┌──

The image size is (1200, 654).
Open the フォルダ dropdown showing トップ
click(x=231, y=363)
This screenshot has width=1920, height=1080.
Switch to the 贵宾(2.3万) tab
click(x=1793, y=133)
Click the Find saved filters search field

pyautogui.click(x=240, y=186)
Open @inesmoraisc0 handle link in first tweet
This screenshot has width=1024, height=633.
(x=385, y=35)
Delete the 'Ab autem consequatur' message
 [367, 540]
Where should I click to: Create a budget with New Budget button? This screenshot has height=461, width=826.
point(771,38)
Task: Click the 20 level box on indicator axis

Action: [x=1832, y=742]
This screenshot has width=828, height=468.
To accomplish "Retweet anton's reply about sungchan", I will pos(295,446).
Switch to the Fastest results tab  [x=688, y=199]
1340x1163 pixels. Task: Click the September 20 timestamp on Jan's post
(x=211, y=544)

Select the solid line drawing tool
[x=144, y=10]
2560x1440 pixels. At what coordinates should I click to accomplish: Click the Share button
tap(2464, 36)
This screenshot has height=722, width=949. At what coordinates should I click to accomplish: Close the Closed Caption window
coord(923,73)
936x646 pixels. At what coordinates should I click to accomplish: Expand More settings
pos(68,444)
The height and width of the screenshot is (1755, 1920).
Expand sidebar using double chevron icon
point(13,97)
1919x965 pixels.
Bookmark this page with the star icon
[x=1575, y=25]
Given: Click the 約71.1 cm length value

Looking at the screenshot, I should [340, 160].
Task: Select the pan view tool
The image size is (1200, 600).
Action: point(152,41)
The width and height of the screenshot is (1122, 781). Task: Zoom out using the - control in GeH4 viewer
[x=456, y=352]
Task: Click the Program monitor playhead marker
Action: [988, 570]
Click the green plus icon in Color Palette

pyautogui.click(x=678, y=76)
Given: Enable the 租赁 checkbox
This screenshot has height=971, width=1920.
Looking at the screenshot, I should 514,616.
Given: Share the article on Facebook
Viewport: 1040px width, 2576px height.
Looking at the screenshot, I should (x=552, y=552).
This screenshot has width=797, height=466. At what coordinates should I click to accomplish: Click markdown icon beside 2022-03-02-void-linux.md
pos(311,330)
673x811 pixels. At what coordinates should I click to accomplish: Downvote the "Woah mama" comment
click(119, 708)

└──

» **Stated problem**
Rewrite all of the records above as a numbered list, omitting the blank lines.

» **Result of this exercise**
1. The image size is (1200, 654).
2. Open the フォルダ dropdown showing トップ
3. click(x=231, y=363)
4. This screenshot has width=1920, height=1080.
5. Switch to the 贵宾(2.3万) tab
6. click(x=1793, y=133)
7. Click the Find saved filters search field
8. pyautogui.click(x=240, y=186)
9. Open @inesmoraisc0 handle link in first tweet
10. This screenshot has width=1024, height=633.
11. (x=385, y=35)
12. Delete the 'Ab autem consequatur' message
13.  [367, 540]
14. Where should I click to: Create a budget with New Budget button? This screenshot has height=461, width=826.
15. point(771,38)
16. Task: Click the 20 level box on indicator axis
17. Action: [x=1832, y=742]
18. This screenshot has width=828, height=468.
19. To accomplish "Retweet anton's reply about sungchan", I will pos(295,446).
20. Switch to the Fastest results tab  [x=688, y=199]
21. 1340x1163 pixels. Task: Click the September 20 timestamp on Jan's post
22. (x=211, y=544)
23. Select the solid line drawing tool
24. [x=144, y=10]
25. 2560x1440 pixels. At what coordinates should I click to accomplish: Click the Share button
26. tap(2464, 36)
27. This screenshot has height=722, width=949. At what coordinates should I click to accomplish: Close the Closed Caption window
28. coord(923,73)
29. 936x646 pixels. At what coordinates should I click to accomplish: Expand More settings
30. pos(68,444)
31. The height and width of the screenshot is (1755, 1920).
32. Expand sidebar using double chevron icon
33. point(13,97)
34. 1919x965 pixels.
35. Bookmark this page with the star icon
36. [x=1575, y=25]
37. Given: Click the 約71.1 cm length value
38. Looking at the screenshot, I should [340, 160].
39. Task: Select the pan view tool
40. The image size is (1200, 600).
41. Action: point(152,41)
42. The width and height of the screenshot is (1122, 781). Task: Zoom out using the - control in GeH4 viewer
43. [x=456, y=352]
44. Task: Click the Program monitor playhead marker
45. Action: [988, 570]
46. Click the green plus icon in Color Palette
47. pyautogui.click(x=678, y=76)
48. Given: Enable the 租赁 checkbox
49. This screenshot has height=971, width=1920.
50. Looking at the screenshot, I should 514,616.
51. Given: Share the article on Facebook
52. Viewport: 1040px width, 2576px height.
53. Looking at the screenshot, I should (x=552, y=552).
54. This screenshot has width=797, height=466. At what coordinates should I click to accomplish: Click markdown icon beside 2022-03-02-void-linux.md
55. pos(311,330)
56. 673x811 pixels. At what coordinates should I click to accomplish: Downvote the "Woah mama" comment
57. click(119, 708)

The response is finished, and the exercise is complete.